April and May are the best months to make trades in redraft leagues due to the overreaction of early-season numbers. There is a real edge if you are able to sift through the surface stats and try to concentrate on what really matters.
Every Tuesday we are going to discuss players you should buy and sell in redraft leagues. Because we are only eight to nine games into the season, there aren’t too many players you can sell based on a week and a half, so we will do three players to buy and one to sell.
Fantasy Baseball Buy & Sell
Jorge Mateo, Baltimore Orioles
Mateo has been the everyday shortstop for the Baltimore Orioles through the first week and a half of the season. While he doesn’t exactly jump off the page as a great bat, not to mention hitting eighth for the Orioles, he makes up for it with his elite speed.
During his short stint in the Major Leagues, Mateo has stolen 12 bases in only 249 plate appearances- almost all of them as a part-time player. Now that it appears he is playing every day for the Orioles, he has the potential to provide 30 plus steals while being multi-positional eligible at shortstop and outfield. As long as he keeps playing stellar defense at shortstop, Mateo should have a steady role all season long.
Sure, he may not hit many home runs and the counting stats could be light. But, there is a real chance he hits 15 home runs with 30 stolen bases and a .240-.250 average. Of course, he could also be droppable in a couple of weeks. For now, we have to try and acquire him now while he is playing.
Andrew McCutchen, Milwaukee Brewers
If you were to look at McCutchen’s numbers on the surface, you would think he is just another washed-up veteran. Going under the hood, you can see there is still a lot to like with his profile. McCutchen barreled the ball up better than average while walking 14-percent of the time last season.
With the designated hitter now in the National League, he is going to play every day for the Milwaukee Brewers. If he is able to carry those skills over from last year, he is going to be a really solid third or fourth outfielder on your team. If he is to stick batting fourth every day. McCutchen could drive in over 100 runs while hitting 25 home runs and some chip-in steals.
Even though he is more viable in a 15-team league because of the secure lineup spot. You could still make a move for him in a 12-teamer, even though the replacement level is a lot higher. There is also a chance he isn’t even owned in your league, so definitely add him from the waiver wire if that is a possibility.
Daulton Varsho, Arizona Diamondbacks
Through the Diamondback’s first nine games, Varsho has played center field in eight of them and then found himself behind the dish, catching on Sunday. Despite getting off to a “slow start”, in just nine games, Varsho has already barreled up two balls, stolen a base, and walked seven times.

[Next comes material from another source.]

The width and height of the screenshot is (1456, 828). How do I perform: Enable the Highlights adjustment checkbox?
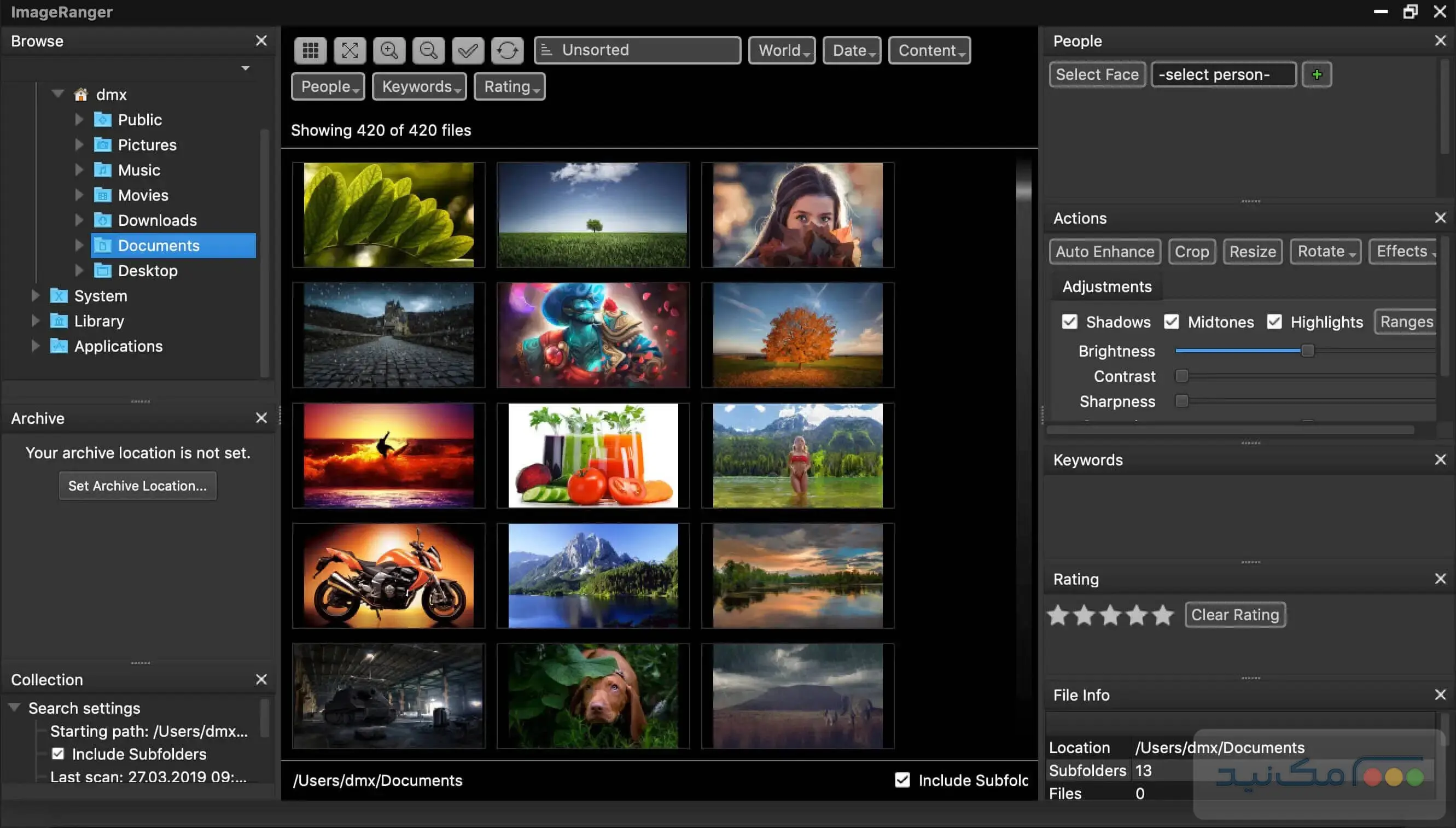pyautogui.click(x=1273, y=322)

The fact is that Varsho is playing every single day, with no reason for it not to continue. As your starting catcher, that is extremely valuable. Now add in the fact that he steals bases and has both an above-average walk rate and barrel rate. Varsho should be a commodity that you should be trading for before the batting average comes up and the buy window is sealed shut.
If you are able to trade any catcher not named J.T Realmuto, Will Smith, or Salvador Perez and maybe another piece in order to acquire Varsho, it will end up being worth it. If this type of playing time keeps up, he should be a top-five catcher with the potential to put up a 20-plus home run and 20-plus stolen base season.
Adalberto Mondesi, Kansas City Royals
Now that Adalberto Mondesi is on the field and healthy, for the time being. Now is the perfect time to trade him. As long as your team isn’t reliant on him to get stolen bases, this is when you need to cash in and move on.
Even though you drafted Mondesi in a decently high round, that doesn’t mean you can’t trade him. If you have any glaring needs on your team, it would make total sense to fill them by giving up Mondesi for a decent haul. Preferably someone who is desperate for steals and sees the three that he already has through the first eight games of the season as an opportunity to fix that category for themselves.
In the first four years of his big league career, he has played a combined 271 games out of a possible 546. That is almost exactly 50-percent of the possible games missed. And, it’s not just one injury, he has injured multiple parts of the body. Mondesi doesn’t even have a reckless playstyle, like Buxton. He just happens to get injured often, for whatever reason.
Regardless of the reason why now is the perfect time to move on Mondesi. Maybe even waiting another week or so to see if he gets hot with the bat. Then you can really get a good haul for him. Again, whatever your team needs, you can fill it by moving on from the oft-injured one-dimensional fantasy asset.